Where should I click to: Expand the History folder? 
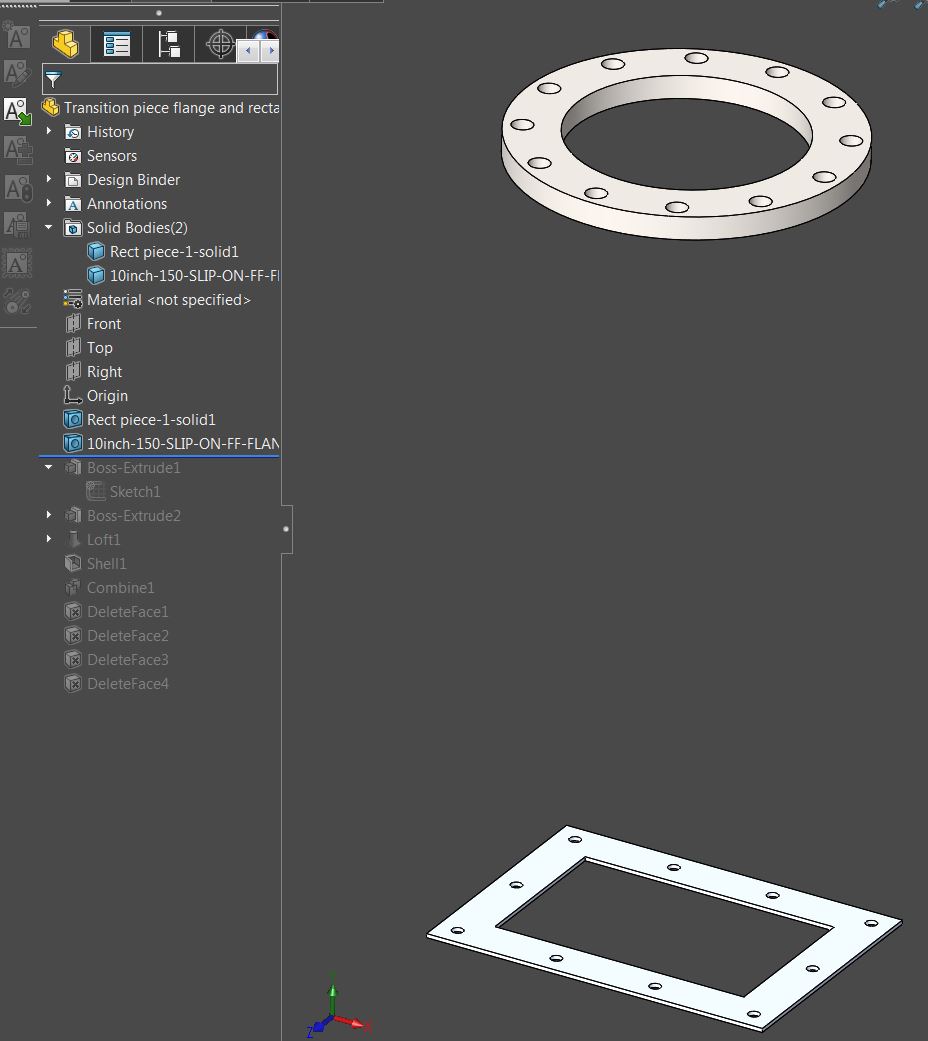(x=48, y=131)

...

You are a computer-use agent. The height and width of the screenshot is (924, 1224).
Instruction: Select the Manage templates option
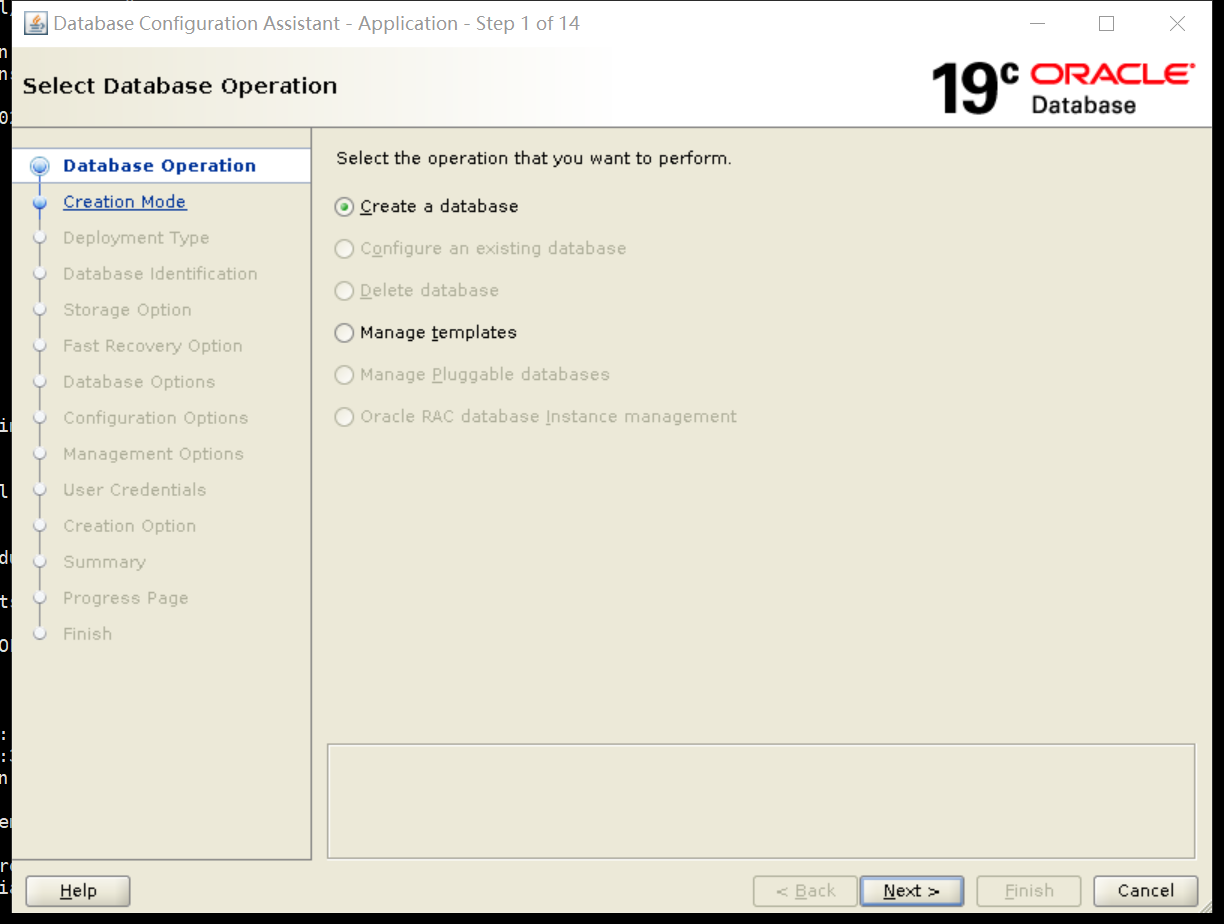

...

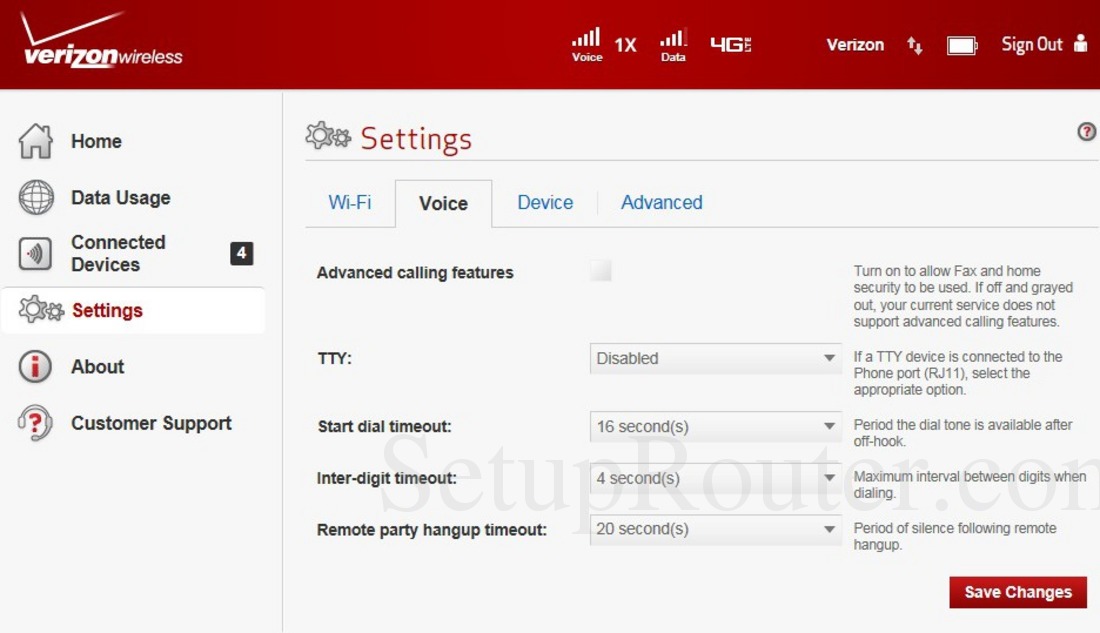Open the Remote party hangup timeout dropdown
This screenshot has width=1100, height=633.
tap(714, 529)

The exercise:
Output the records verbatim, starting at the line containing "You are a computer-use" and ending after the line containing "Instruction: Select the".

Finished exercise:
You are a computer-use agent. The height and width of the screenshot is (924, 1224).
Instruction: Select the Manage templates option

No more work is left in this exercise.